Nsight system HPC Linux installation

Hi,

I am having an issue getting Nsight systems to work as I expected.

I am working on a 8x V100 server within a Linux HPC cluster. I have a CUDA 10.1 module installed and loaded.

I then tried to install Nsight system:

NVIDIA_Nsight_Systems_Linux_2020.3.1.72.rpm

but now I get:
Error: Nsight Systems 2019.3.7 hasn’t been installed with CUDA Toolkit 10.1

How do I fix this, preferably so I have a module?

If you install the standalone Nsight Systems RPM downloaded from the developer zone, it will be installed to /opt/nvidia/nsight-systems. So just add /opt/nvidia/nsight-systems/<version>/bin to your PATH. The one you’re currently attempting to interact with is the one attached to the CUDA toolkit in /usr/local/cuda. (I could discuss how to resolve that if you need.)

Hi Thanks for your help. I have now two module a CUDA 10.1 and a nsight-systems 2020.3.1.

As you can see below, I loaded both modules, rebuild my test app, and then ran the nsys profiler, but I still do not get the expected output.

What am I doing wrong, Any idea?

Richard

=====================================================================

[rregan@gn001 Managing-Memory] module load nsight-systems/2020.3.1 [rregan@gn001 Managing-Memory] module list
Currently Loaded Modulefiles:

  1. cuda/10.1 2) nsight-systems/2020.3.1

[rregan@gn001 Managing-Memory] nvcc -o singlethread-vector-add 01-vector-add.cu [rregan@gn001 Managing-Memory] ll
total 2124
-rw-r–r-- 1 rregan dphlss 1953 Jul 30 10:44 01-vector-add.cu
-rw-r–r-- 1 rregan dphlss 98292 Jul 30 11:15 report1.qdrep
-rw-r–r-- 1 rregan dphlss 151552 Jul 30 11:15 report1.sqlite
-rw-r–r-- 1 rregan dphlss 98228 Jul 30 11:17 report2.qdrep
-rw-r–r-- 1 rregan dphlss 147456 Jul 30 11:17 report2.sqlite
-rw-r–r-- 1 rregan dphlss 97803 Jul 30 16:54 report3.qdrep
-rw-r–r-- 1 rregan dphlss 131072 Jul 30 16:54 report3.sqlite
-rw-r–r-- 1 rregan dphlss 98187 Jul 30 17:05 report4.qdrep
-rw-r–r-- 1 rregan dphlss 151552 Jul 30 17:05 report4.sqlite
-rw-r–r-- 1 rregan dphlss 87454 Jul 30 17:50 report5.qdrep
-rw-r–r-- 1 rregan dphlss 122880 Jul 30 17:50 report5.sqlite
-rwxr-xr-x 1 rregan dphlss 639248 Jul 31 10:51 singlethread-vector-add

[rregan@gn001 Managing-Memory]$ nsys profile --stats=true ./singlethread-vector-add
Collecting data…

The target application terminated with signal 11 (SIGSEGV)
Processing events…
Capturing symbol files…
Saving temporary “/tmp/nsys-report-0c63-94a7-cf5c-8c10.qdstrm” file to disk…
Creating final output files…

Processing [==============================================================100%]
Saved report file to “/tmp/nsys-report-0c63-94a7-cf5c-8c10.qdrep”
Exporting 1018 events: [==================================================100%]

Exported successfully to
/tmp/nsys-report-0c63-94a7-cf5c-8c10.sqlite

Generating CUDA API Statistics…
CUDA API Statistics (nanoseconds)

CUDA trace data was not collected.

Generating Operating System Runtime API Statistics…
Operating System Runtime API Statistics (nanoseconds)

Generating NVTX Push-Pop Range Statistics…
NVTX Push-Pop Range Statistics (nanoseconds)

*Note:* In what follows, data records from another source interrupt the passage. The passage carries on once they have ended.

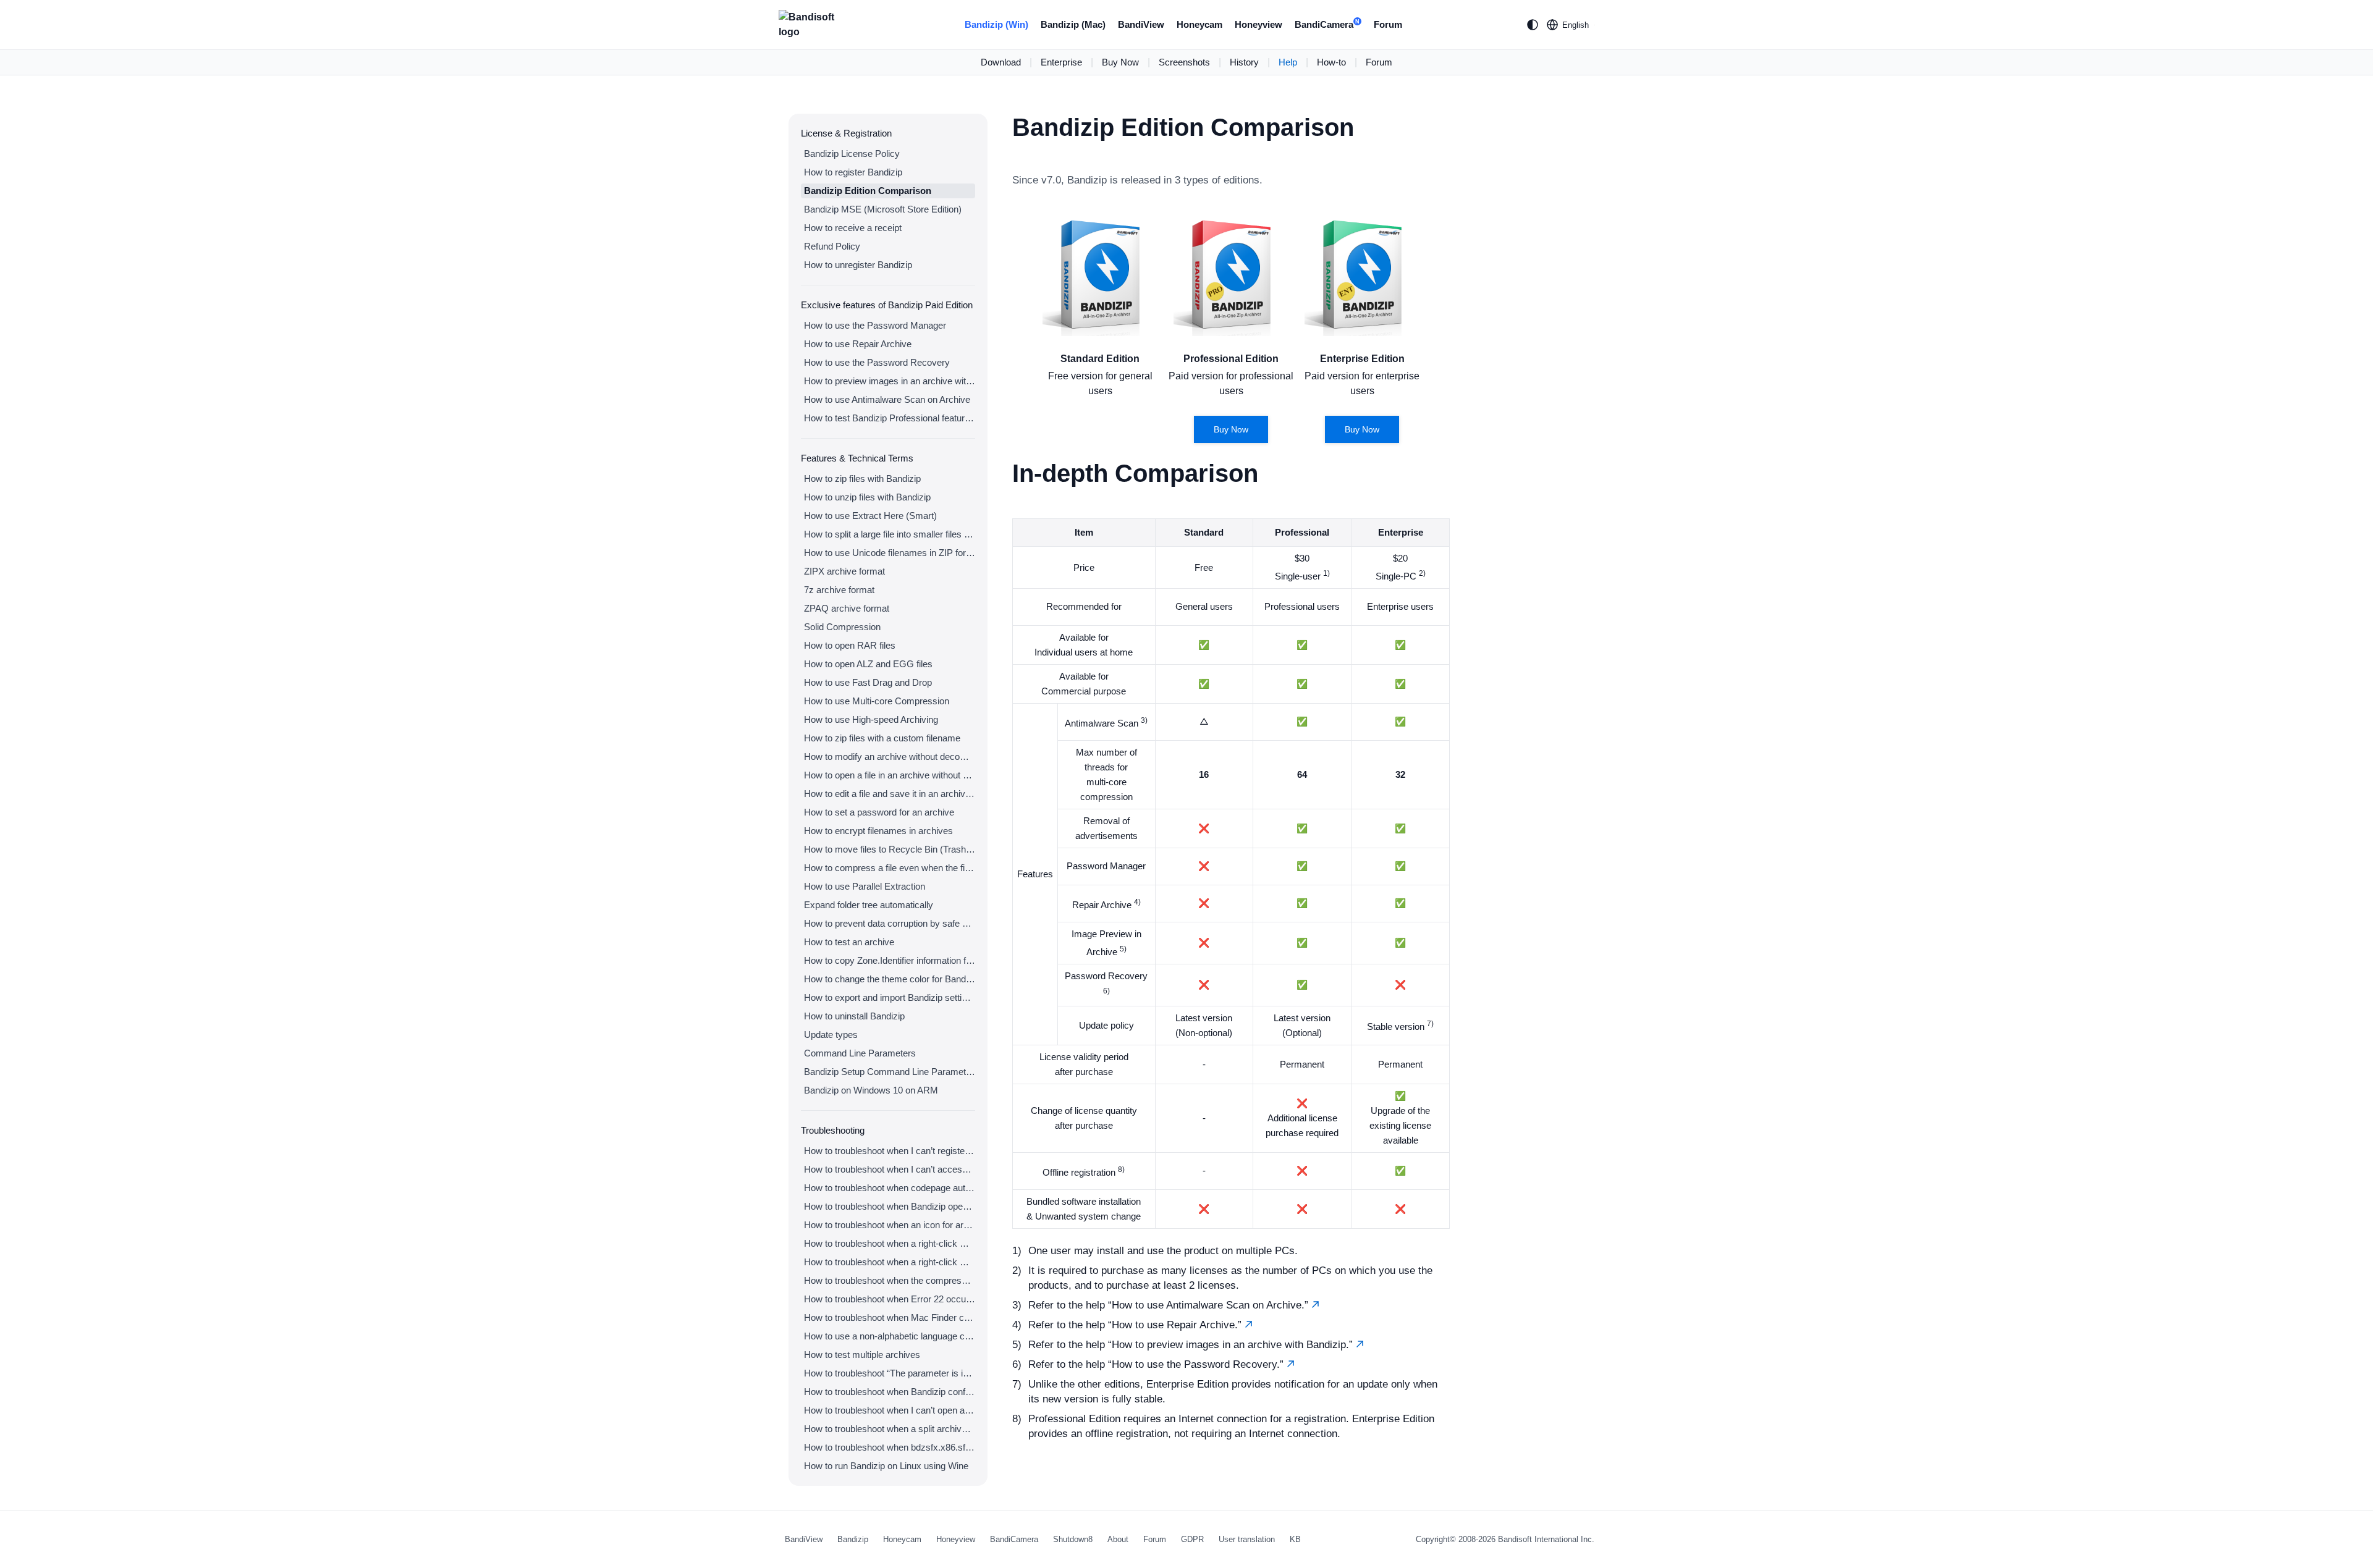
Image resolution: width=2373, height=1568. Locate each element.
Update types (831, 1034)
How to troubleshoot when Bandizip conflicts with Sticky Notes (889, 1391)
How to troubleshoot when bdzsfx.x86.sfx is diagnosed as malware (889, 1447)
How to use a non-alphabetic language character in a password (889, 1336)
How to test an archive (849, 942)
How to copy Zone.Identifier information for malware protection (889, 960)
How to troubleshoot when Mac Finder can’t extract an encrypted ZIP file (889, 1317)
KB (1295, 1539)
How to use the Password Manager (875, 325)
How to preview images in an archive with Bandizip (889, 381)
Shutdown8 (1073, 1539)
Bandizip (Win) (996, 24)
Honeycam (1199, 24)
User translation (1247, 1539)
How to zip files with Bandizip (862, 478)
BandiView (1141, 24)
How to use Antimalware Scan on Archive (887, 399)
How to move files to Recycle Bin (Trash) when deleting (889, 849)
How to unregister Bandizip (858, 264)
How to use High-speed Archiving (871, 719)
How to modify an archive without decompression (889, 756)
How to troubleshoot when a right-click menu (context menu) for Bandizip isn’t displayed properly (889, 1262)
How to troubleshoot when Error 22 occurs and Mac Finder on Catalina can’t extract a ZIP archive (889, 1299)
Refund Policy (832, 246)
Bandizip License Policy (852, 153)
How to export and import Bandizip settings (889, 997)
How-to (1331, 62)
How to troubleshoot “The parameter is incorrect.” (889, 1373)
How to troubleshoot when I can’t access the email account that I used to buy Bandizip (889, 1169)
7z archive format (839, 589)
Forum (1388, 24)
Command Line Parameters (860, 1053)
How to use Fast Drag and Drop (868, 682)
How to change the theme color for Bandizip (889, 979)
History (1244, 62)
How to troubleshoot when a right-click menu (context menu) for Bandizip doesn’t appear (889, 1243)
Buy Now (1120, 62)
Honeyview (1258, 24)
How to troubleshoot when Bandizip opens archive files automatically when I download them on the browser (889, 1206)
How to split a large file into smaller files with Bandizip (889, 534)
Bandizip (852, 1539)
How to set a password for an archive (879, 812)
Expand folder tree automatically (868, 905)
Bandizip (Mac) (1073, 24)
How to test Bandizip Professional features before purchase (889, 418)
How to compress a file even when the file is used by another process (889, 867)
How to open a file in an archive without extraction (889, 775)
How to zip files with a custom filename (882, 738)
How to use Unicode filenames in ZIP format (889, 552)
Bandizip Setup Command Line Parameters (889, 1071)
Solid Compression (842, 627)
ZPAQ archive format (846, 608)
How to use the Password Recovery (877, 362)
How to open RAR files (849, 645)
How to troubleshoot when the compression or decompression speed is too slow (889, 1280)
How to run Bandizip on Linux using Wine (886, 1466)
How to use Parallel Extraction (864, 886)
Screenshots (1184, 62)
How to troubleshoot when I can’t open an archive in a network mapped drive (889, 1410)
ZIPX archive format (844, 571)
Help (1288, 62)
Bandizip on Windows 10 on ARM (871, 1090)
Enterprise (1061, 62)
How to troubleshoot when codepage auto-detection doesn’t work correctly (889, 1187)
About (1117, 1539)
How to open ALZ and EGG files (868, 664)
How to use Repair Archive (858, 344)
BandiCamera (1327, 24)
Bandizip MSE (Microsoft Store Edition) (883, 209)
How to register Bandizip (853, 172)
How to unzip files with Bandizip (867, 497)
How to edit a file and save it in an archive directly (889, 793)
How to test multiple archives (862, 1354)
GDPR (1192, 1539)
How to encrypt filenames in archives (878, 830)
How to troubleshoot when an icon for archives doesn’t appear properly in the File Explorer (889, 1225)
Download (1001, 62)
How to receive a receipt (853, 227)
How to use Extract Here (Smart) (870, 515)
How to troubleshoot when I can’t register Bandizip (889, 1150)
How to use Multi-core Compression (876, 701)
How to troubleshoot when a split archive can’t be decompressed (889, 1428)
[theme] (1532, 25)
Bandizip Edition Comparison (867, 190)
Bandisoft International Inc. (1546, 1539)
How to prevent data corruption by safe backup (889, 923)
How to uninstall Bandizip (854, 1016)
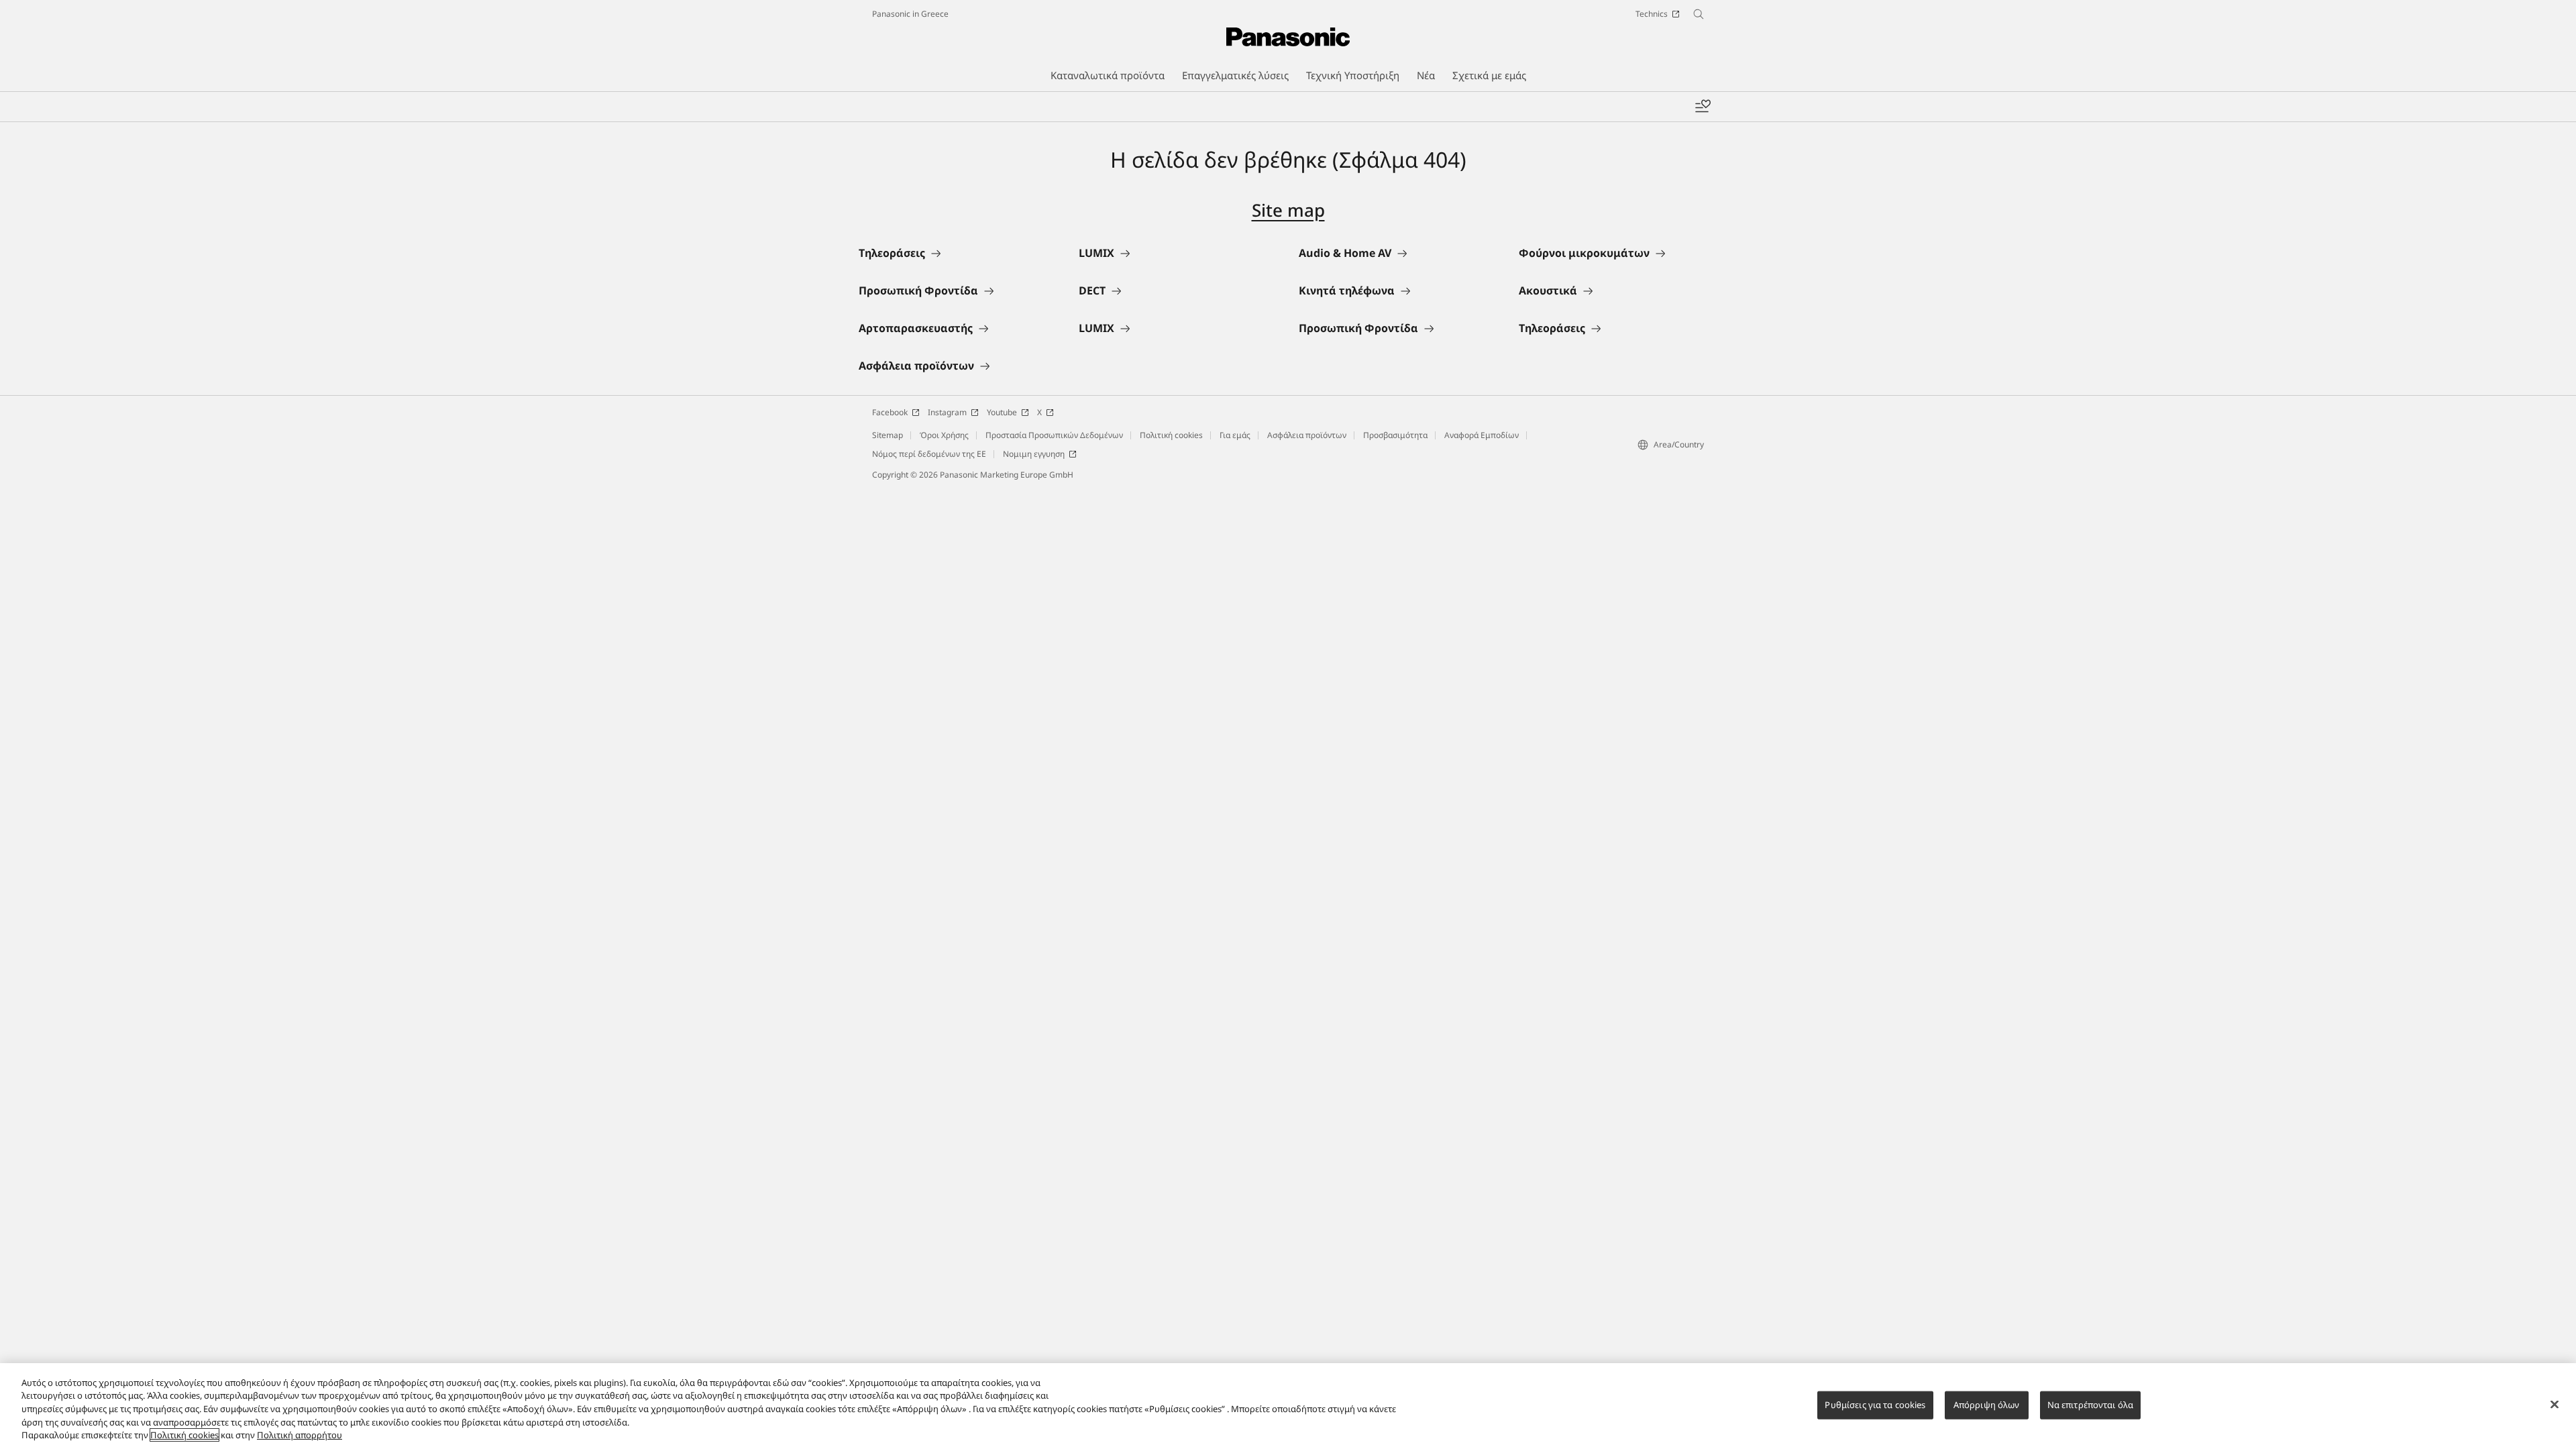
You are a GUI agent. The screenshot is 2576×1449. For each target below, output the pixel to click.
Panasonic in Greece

Report file moved to “/cosma/home/rregan/Projects/GPU/DLI/Fundamentals-of-Accerated-Computing/C/Managing-Memory/report6.qdrep”
Report file moved to “/cosma/home/rregan/Projects/GPU/DLI/Fundamentals-of-Accerated-Computing/C/Managing-Memory/report6.sqlite”
[rregan@gn001 Managing-Memory]$

It looks like your code is seg faulting on the host. Does it run correctly without the profiler?